Why Rosatom has refused the Sea Launch
The floating launch site Sea Launch will not be sold to Rosatom. State corporations argued their refusal of the transaction, highlighting as many as five reasons for the unprofitability of such an acquisition.
The first concerns the inexpediency of building a unified information and space monitoring system for the Arctic zone using this complex. To implement the project until 2032, it is necessary to launch 19 satellites. It turns out that a maximum of 2 devices per year. In order for Sea Launch to at least achieve self-sufficiency, at least 4 launches per year will be required.
It would be possible to solve the first problem by attracting third-party customers. However, this option is also unpromising, since Rosatom does not have the relevant competencies, and hundreds of accident-free launches are needed to obtain them. At the same time, the floating spaceport is designed for no more than 6 launches per year.
The third reason in the state corporation called the senselessness of attempts to compete with Roscosmos. In this case, all that Rosatom can count on is launches “based on the residual principle”.
Ilon Musk also added fuel to the fire with his reusable missiles, which significantly reduced the cost of launching carriers in the commercial market. To take its place in the niche, Rosatom will have to invest heavily in creating a new competitive rocket.

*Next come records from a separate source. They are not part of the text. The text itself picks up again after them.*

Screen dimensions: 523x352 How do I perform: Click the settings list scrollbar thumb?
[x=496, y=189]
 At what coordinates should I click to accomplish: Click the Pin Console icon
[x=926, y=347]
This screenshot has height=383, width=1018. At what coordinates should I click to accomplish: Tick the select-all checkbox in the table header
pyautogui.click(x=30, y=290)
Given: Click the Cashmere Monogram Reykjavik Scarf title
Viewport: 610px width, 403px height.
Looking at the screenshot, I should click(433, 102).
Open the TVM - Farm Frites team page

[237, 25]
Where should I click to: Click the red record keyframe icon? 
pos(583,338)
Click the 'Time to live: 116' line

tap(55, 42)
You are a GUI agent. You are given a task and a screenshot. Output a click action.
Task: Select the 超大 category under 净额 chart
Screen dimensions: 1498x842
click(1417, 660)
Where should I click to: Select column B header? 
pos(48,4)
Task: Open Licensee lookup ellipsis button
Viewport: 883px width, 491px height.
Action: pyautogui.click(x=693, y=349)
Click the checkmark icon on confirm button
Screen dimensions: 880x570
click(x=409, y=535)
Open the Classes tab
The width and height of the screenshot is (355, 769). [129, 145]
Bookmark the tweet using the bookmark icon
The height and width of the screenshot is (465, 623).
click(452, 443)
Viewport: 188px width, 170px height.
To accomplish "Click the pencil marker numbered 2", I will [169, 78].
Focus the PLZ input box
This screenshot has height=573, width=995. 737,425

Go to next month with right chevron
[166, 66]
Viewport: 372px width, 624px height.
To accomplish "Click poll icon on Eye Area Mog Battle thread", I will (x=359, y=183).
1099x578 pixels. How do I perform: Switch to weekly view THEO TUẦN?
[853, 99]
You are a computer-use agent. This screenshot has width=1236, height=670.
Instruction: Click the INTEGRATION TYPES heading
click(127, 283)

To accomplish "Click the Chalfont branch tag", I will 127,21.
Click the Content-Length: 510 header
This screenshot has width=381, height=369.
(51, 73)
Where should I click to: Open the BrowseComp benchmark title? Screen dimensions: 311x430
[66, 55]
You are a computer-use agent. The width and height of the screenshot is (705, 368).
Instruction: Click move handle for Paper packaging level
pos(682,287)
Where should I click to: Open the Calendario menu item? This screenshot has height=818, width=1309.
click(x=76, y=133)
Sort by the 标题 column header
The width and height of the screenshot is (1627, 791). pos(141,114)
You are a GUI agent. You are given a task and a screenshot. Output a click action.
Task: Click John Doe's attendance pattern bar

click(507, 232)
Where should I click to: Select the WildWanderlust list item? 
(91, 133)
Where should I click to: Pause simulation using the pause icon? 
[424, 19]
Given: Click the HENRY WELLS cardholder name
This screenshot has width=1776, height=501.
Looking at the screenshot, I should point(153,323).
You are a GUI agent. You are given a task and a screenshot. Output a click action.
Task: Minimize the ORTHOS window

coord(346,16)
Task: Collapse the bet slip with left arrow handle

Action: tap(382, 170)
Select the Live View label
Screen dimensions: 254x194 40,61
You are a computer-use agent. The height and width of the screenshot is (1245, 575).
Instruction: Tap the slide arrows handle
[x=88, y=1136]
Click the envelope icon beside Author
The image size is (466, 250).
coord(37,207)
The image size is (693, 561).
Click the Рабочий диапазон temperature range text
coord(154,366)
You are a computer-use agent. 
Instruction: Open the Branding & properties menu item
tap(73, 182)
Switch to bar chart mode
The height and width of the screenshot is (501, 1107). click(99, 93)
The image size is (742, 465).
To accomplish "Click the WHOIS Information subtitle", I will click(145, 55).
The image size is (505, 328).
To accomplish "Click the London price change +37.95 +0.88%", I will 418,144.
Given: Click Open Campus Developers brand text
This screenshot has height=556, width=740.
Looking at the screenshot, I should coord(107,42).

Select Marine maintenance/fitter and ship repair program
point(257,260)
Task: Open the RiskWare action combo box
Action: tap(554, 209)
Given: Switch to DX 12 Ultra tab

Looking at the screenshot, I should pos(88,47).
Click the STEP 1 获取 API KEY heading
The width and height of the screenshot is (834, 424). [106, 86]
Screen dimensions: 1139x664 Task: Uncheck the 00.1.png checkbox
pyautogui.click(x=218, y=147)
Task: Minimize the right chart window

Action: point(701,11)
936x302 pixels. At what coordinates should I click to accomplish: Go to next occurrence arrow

And finally, the fifth argument for canceling the deal is that Sea Launch has already accumulated a lot of debts that require repayment. As a result, the potential cost of buying a floating spaceport can increase significantly.
Recall that last week in a number of media it was reported that S7 was negotiating with Rosatom on the sale of the Odyssey platform and the assembly and command ship Sea Launch due to lack of funding for further development of the project. However, already at the beginning of this week it became known that the “saving” transaction for the complex would not take place. Now, bought for $ 150 million and relocated from the US to Russia, a floating spaceport, at best, awaits "conservation" for an indefinite period.